**Data extract:**
━━━━━━━━

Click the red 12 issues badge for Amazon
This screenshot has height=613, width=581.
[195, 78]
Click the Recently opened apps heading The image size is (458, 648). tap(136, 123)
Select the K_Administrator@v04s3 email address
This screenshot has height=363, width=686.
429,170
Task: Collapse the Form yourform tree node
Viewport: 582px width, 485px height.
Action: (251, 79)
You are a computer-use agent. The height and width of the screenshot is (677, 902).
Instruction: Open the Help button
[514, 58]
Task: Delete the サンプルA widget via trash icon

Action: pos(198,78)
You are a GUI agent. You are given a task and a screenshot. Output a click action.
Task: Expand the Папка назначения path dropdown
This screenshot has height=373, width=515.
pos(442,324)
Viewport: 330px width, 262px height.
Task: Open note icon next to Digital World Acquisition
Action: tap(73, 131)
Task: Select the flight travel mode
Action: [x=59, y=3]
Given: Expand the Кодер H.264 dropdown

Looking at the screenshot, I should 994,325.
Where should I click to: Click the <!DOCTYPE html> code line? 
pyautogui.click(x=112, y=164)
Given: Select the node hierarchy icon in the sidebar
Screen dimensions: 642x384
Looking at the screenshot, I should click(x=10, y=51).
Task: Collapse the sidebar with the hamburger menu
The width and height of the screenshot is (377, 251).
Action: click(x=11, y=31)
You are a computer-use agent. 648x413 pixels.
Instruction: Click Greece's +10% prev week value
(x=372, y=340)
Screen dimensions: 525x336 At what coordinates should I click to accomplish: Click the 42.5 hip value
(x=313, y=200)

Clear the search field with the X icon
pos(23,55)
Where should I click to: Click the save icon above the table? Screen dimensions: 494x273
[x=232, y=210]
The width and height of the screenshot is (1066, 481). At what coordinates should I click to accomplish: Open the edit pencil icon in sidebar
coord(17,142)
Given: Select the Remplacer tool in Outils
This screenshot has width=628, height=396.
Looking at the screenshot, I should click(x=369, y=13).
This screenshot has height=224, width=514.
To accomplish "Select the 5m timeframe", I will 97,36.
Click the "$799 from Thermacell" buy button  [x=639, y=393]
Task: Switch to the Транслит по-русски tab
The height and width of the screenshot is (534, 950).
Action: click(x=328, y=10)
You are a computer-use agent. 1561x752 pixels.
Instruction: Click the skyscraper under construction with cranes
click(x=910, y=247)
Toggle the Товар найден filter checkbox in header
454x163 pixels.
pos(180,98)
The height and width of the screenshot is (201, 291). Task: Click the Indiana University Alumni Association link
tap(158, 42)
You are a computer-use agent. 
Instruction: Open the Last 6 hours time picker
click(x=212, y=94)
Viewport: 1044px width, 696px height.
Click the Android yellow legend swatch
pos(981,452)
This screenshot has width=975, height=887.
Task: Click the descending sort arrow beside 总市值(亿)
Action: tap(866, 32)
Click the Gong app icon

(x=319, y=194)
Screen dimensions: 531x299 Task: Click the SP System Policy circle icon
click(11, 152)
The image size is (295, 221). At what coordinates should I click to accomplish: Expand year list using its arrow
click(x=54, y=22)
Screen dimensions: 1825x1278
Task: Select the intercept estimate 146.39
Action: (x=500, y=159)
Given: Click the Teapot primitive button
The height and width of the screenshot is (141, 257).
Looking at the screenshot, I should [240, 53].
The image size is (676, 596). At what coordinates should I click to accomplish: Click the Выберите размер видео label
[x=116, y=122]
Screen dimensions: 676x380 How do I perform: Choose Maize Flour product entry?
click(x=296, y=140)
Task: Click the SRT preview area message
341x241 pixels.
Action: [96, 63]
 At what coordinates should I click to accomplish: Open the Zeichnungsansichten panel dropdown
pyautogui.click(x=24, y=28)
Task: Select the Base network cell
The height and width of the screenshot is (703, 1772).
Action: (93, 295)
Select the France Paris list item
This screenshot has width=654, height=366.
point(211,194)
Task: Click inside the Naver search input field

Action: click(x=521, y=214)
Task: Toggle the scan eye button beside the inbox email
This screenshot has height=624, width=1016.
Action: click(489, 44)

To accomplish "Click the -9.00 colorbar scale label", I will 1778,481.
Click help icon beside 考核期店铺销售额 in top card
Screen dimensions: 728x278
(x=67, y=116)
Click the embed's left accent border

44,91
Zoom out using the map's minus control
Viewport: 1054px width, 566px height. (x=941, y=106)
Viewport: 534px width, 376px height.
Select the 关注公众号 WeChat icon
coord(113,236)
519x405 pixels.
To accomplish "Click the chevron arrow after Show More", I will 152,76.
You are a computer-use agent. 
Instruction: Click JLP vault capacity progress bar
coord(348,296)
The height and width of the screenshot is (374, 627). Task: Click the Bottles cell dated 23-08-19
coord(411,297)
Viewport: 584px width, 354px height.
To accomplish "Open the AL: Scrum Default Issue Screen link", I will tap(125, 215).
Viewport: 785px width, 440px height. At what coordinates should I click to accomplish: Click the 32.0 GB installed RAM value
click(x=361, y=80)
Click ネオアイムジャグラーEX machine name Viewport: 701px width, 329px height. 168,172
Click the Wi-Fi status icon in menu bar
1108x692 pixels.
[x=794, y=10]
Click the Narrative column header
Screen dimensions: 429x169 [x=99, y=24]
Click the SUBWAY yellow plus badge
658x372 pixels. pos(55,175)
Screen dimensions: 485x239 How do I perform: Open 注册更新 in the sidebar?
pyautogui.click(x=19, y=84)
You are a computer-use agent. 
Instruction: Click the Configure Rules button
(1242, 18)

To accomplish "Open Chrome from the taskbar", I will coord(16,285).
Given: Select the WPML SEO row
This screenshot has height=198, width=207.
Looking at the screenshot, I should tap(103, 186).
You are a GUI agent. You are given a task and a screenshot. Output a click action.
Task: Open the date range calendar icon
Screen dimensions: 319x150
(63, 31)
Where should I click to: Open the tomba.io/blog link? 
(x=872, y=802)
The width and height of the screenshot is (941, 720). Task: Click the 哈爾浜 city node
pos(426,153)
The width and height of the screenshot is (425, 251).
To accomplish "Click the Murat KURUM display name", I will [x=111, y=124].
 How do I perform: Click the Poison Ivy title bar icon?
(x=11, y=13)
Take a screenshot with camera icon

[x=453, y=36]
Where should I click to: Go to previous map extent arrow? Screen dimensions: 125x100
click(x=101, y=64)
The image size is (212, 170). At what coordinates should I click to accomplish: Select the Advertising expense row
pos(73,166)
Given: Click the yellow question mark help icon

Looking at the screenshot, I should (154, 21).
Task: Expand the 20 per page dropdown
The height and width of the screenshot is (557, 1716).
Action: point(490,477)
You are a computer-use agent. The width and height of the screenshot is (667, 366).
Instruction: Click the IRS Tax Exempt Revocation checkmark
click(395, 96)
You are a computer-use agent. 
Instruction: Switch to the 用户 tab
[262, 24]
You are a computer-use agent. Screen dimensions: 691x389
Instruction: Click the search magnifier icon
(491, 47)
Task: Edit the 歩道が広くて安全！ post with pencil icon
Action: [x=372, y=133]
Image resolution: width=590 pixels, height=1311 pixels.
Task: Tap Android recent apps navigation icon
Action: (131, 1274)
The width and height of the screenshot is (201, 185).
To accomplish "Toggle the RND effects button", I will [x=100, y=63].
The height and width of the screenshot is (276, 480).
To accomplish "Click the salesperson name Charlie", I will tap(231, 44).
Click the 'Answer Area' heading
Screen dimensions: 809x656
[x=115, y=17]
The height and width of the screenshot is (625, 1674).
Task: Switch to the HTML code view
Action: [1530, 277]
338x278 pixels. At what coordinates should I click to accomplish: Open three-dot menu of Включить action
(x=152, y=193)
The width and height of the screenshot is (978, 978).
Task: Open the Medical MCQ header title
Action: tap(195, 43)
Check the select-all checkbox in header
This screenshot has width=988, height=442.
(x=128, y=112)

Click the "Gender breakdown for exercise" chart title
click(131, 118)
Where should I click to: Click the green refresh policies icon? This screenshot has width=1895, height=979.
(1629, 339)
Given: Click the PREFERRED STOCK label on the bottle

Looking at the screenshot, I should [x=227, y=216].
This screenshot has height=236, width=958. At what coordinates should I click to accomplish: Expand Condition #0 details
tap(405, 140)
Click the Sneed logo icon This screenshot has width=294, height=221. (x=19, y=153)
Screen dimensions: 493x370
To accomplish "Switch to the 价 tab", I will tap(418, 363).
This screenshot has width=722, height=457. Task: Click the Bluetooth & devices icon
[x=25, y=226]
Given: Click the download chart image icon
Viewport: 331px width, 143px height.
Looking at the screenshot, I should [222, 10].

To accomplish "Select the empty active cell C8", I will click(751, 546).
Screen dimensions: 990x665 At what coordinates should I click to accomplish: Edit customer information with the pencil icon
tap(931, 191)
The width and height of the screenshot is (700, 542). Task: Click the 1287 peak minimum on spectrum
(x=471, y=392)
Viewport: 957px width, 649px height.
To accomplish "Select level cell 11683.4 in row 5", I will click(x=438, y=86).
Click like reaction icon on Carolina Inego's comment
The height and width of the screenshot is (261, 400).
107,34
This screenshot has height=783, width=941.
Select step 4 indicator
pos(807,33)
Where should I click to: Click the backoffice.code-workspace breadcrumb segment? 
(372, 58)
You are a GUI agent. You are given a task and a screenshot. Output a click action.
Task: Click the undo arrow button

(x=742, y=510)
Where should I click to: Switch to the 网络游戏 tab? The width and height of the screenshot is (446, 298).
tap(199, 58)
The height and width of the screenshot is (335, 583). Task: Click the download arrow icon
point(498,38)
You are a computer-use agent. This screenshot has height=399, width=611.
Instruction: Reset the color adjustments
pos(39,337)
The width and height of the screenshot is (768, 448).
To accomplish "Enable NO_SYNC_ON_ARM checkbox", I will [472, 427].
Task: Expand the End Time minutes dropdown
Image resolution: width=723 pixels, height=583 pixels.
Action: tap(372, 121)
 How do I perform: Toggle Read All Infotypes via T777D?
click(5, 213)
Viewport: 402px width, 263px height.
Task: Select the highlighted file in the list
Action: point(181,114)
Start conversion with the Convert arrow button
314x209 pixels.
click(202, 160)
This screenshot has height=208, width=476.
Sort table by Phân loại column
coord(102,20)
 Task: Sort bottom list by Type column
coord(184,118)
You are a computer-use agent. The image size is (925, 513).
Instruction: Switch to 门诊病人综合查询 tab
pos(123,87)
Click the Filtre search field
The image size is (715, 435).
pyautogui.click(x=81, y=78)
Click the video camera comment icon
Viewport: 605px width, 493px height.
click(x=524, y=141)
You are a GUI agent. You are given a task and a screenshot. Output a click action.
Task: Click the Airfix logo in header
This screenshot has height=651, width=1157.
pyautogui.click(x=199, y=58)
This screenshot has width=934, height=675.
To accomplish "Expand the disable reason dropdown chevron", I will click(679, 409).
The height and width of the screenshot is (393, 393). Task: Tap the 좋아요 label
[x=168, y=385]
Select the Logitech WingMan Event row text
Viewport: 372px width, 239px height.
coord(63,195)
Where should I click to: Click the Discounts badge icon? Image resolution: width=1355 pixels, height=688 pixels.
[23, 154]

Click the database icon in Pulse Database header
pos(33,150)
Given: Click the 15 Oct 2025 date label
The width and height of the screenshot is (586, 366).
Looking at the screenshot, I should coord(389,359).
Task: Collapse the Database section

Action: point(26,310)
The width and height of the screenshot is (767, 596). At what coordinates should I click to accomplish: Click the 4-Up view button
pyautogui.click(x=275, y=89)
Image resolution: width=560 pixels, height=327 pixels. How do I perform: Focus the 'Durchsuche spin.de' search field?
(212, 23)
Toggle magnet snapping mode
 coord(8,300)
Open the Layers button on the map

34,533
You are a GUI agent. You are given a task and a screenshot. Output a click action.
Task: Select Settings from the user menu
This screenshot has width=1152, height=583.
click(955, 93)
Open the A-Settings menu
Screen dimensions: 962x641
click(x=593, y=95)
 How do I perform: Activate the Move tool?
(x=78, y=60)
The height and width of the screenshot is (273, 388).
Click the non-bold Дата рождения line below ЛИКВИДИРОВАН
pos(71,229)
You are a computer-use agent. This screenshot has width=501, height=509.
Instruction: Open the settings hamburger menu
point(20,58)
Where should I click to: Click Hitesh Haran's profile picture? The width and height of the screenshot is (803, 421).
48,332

━━━━━━━━

**Work to be completed:**
What are the lines above, starting at the one with "Start conversion with" and ending at the one with "You are a computer-use agent. The image"? Give them again exactly, and only them.

**Written response:**
Start conversion with the Convert arrow button
314x209 pixels.
click(202, 160)
This screenshot has height=208, width=476.
Sort table by Phân loại column
coord(102,20)
 Task: Sort bottom list by Type column
coord(184,118)
You are a computer-use agent. The image size is (925, 513).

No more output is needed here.